The Prelude Christ. I mean, really:
Jesus H. Fucking Christ. That's what we get for a prelude
this week: a Christ figure doin' it like they do on the
Discovery Channel, with a woman who looks very unhappy.
I understand that it's making a statement or two or three,
and the Passion thing is everywhere, but once again, I am
not here to watch penis-ness of any sort! Put it on QAF
where it belongs, and leave me alone. Thanks.
But,
just to be clear, Christ isn't really doing it with the
woman -- the woman is bumping up against him, trying to
get in touch with the divine, or whatever, and Christ isn't
paying much attention. And it's art, or is at least supposed
to be art, and it's being filmed. And that is already more
than I wanted to say about that.
Alice's
house It's the morning after, and Alice
is trapped beneath Lisa's hairy arm. She starts to get up
to go pee, but he can't live without her for one moment
and wants to know where she's going and whether she's coming
back, and he even calls her "lover." He thinks
he's being snuggly and tender and blah blah, but Alice is
clearly thinking "Hey: get off my leg." And what
she says, on her way to the bathroom, is "What a lez."
Ha ha!
Also,
didn't we all think Lisa was going to dump Alice after what
happened on the yacht? Apparently he wasn't so offended
after all.
Bette
and Tina's house Tina wants to know why
Bette is still there. Well, if she's going to wear that
black shirt, she can be anywhere she wants to be. Besides,
she's trying to juice something; and come to think of it,
I guess maybe Tina wishes she were the juicee. Anyway, Tina
wants Bette to move her car because the tank has arrived.

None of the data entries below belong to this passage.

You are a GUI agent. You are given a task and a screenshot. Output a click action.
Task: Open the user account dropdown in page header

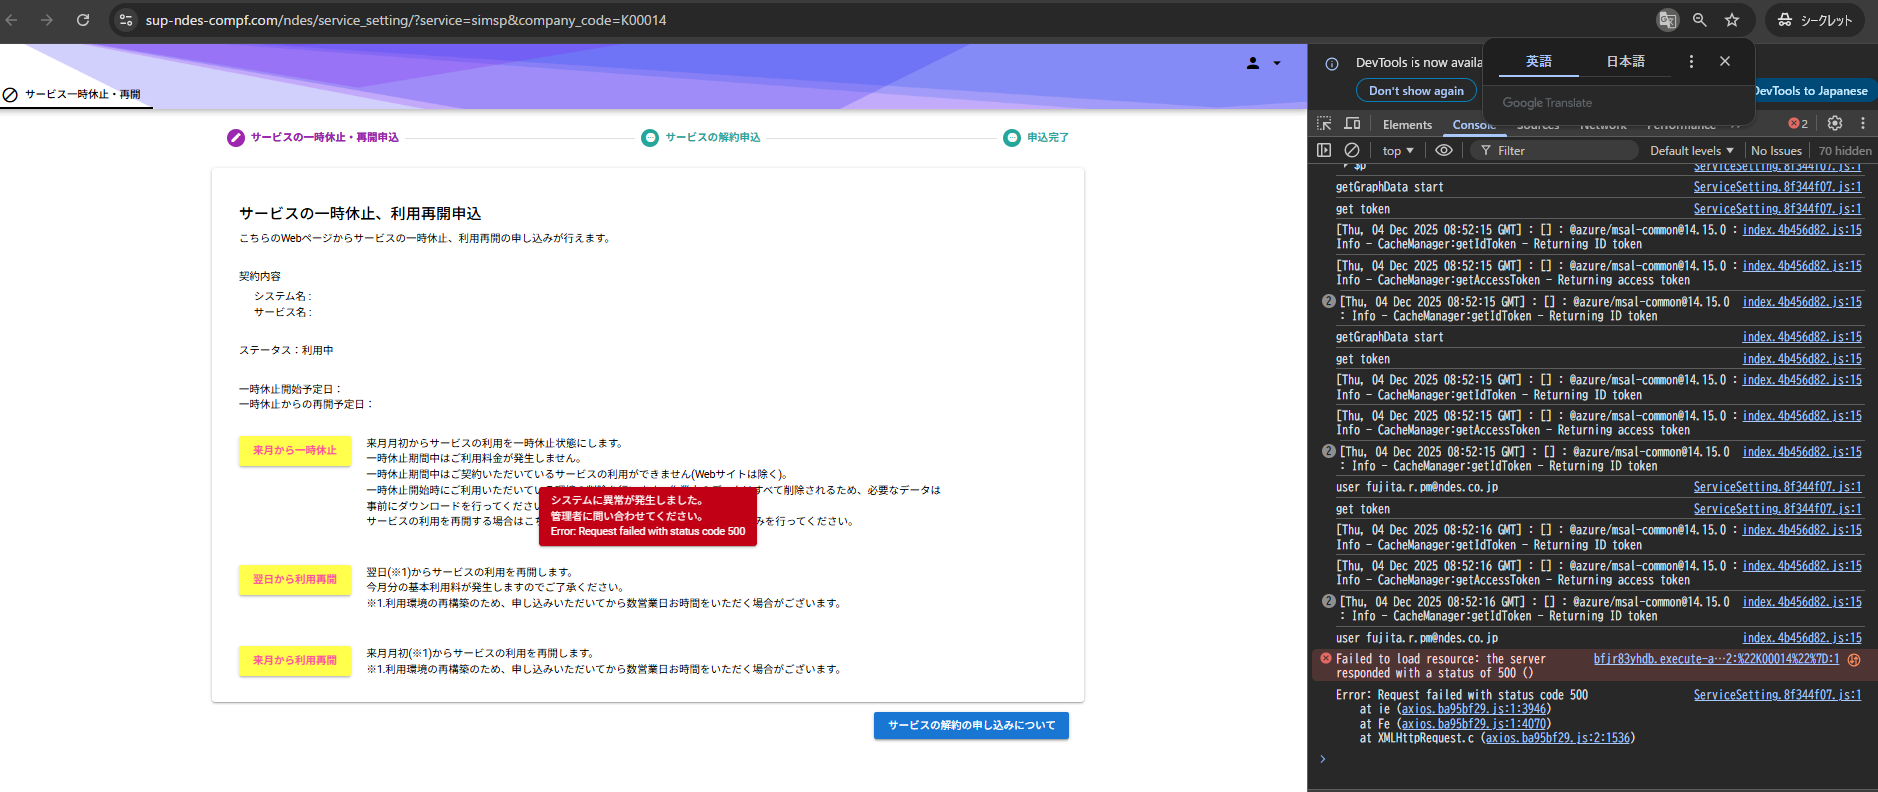click(1264, 63)
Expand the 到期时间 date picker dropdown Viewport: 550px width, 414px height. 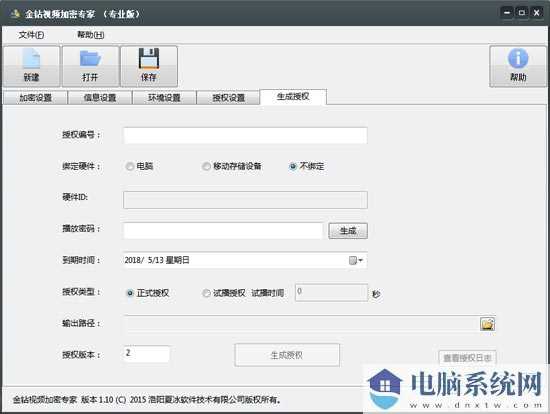click(x=361, y=260)
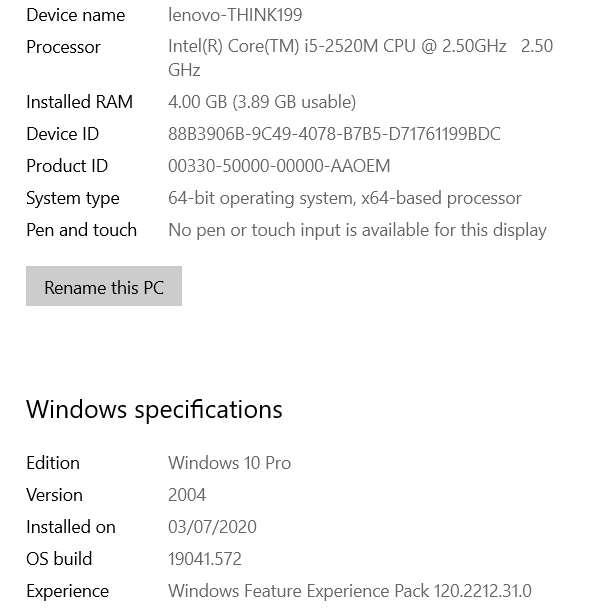The width and height of the screenshot is (613, 613).
Task: Click the 64-bit operating system text
Action: coord(345,198)
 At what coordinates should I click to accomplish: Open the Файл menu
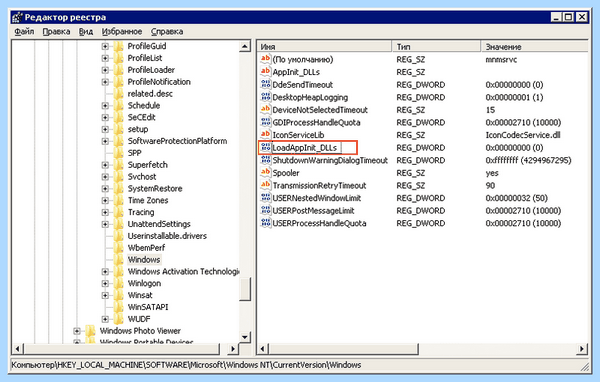(x=24, y=31)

Bette and I both wonder what the hell that means. Oh, it's
a birthing tank, because Tina has decided to do the underwater
birthing thing, and has apparently made that decision entirely
without Bette. No juice for you!
Tina's
talking about the whole birth thing like it's solely her
gig, and says she didn't want to "bother" Bette
with it. With that black shirt and that "fuck you"

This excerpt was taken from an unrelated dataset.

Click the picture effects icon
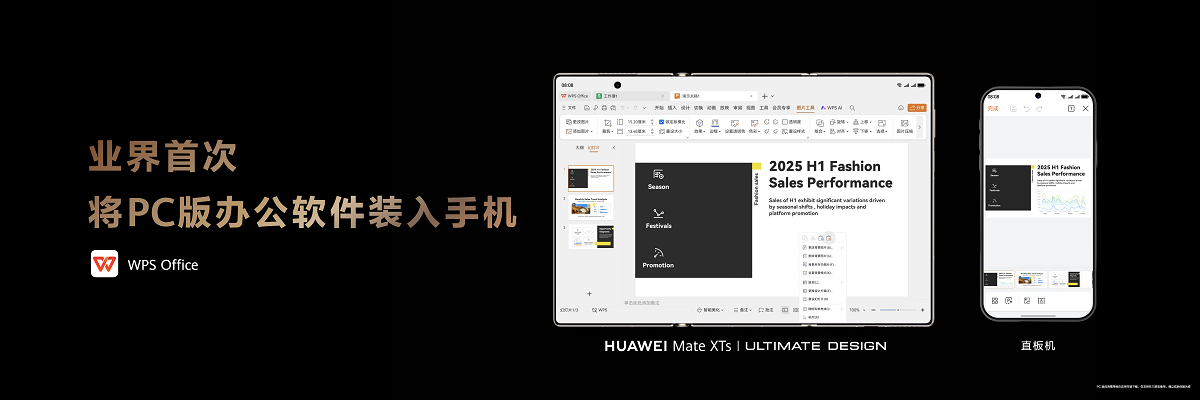The height and width of the screenshot is (400, 1200). point(699,123)
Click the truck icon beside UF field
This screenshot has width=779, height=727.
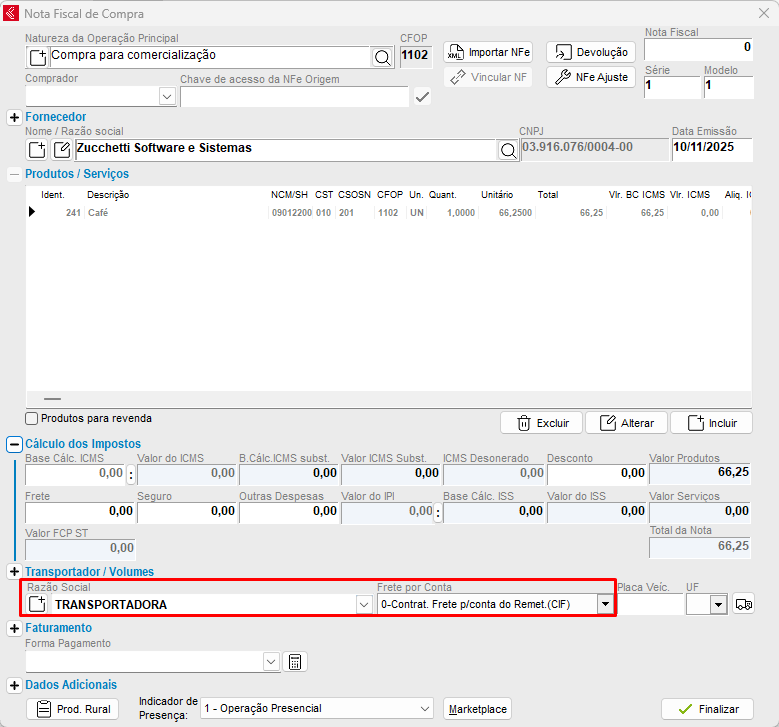click(x=743, y=604)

fake smile, Bette looks downright yummy. She asks Tina whether
the doctor knows about this new plan, and is of course less
than thrilled to learn that Tina told the doc but did not
tell her partner, provider, and juicer. Clearly I'm on Bette's
side, but what's weird is how much more attractive Tina
is when she's being snippy rather than simpery.
A
limo Kit slides in beside Slim Daddy, played
by Snoop Dogg. Well, at least he's not being typecast. Slim
Daddy makes a big show of offering Kit a smoothie; he tries
to help her sip it, and when he asks her whether she likes
it, she says, "Yeah, it's good, but I think I'd like
it better if I could drink it myself." Kit!! Snoop
Dogg's not foolin' anybody: Kit is always the coolest one
in the room. Or the limo.
Dana's
house Dana is talking to her gorgeous cat
-- the one with the upturned whiskers. His name is Mr. Piddles!
How cute is that?
Dana:
"Mr. Piddles, there's something important I have
to tell you."
Mr. Piddles: purr purr purr
Dana: "You remember Lara?"
Mr. Piddles: purr purr purr
Dana: "You remember how... how
she used to come over all the time and... stay over sometimes
and... we'd move around a lot and... together. Mr. Piddles,
Lara's gay."
Mr. Piddles: [stops purring]
Dana: "So am I. You still love
me?"
Mr. Piddles: purr purr purr
Dana: "Oh, you're the best cat
in the world, Mr. P."
Sniffle.
The cat! And Lara! Waaaah! (Exclamation points courtesy
of The
All Gay Recap.)
But
then Dana's door opens, and I am crazy enough to hope for
just a moment that Lara has a key and has decided to use
it and everything is going to be okay, but it's Alice. She's
there to get Dana out of bed and out of the doldrums. She
makes a good point: "Some of us have it worse, Dana,
you know? Some of us are dating lesbian men. Okay?"
The
CAC Bette is watching the icky Christ art
that we saw in the prelude. She talks about how the woman
is longing for faith and will do anything to get it. Bette
says, "I love this work." Really? 'Cause, well,
it's not doing a lot for me. Provocative is one thing, but
where's the line between provocation and porn, or, more
importantly, pretension? Oh, right: that's what this whole
Bette storyline is exploring, so perhaps I should just shut
up and pay attention.
A
guy shows up with flowers for Bette. There's no card, but
Bette knows they're not from Tina because Tina is "into
practical gift giving." Yeah, like spirit flow ceremonies
and birthing tanks. The delivery guy asks whether the Christ
film is supposed to be art, and Bette says it definitely
is art. The guy makes the easy comparison to Hustler and
Penthouse, and gorgeous Bette in her gorgeous black shirt
tells her assistant to make sure the sophomoric delivery
boy leaves the building.
The
Planet Alice thinks a fancy frappuccino
will cheer Dana up, but we all know that soup is more to
her taste. Alice decides a prank phone call would be fun
-- she does the old "is your refrigerator running?"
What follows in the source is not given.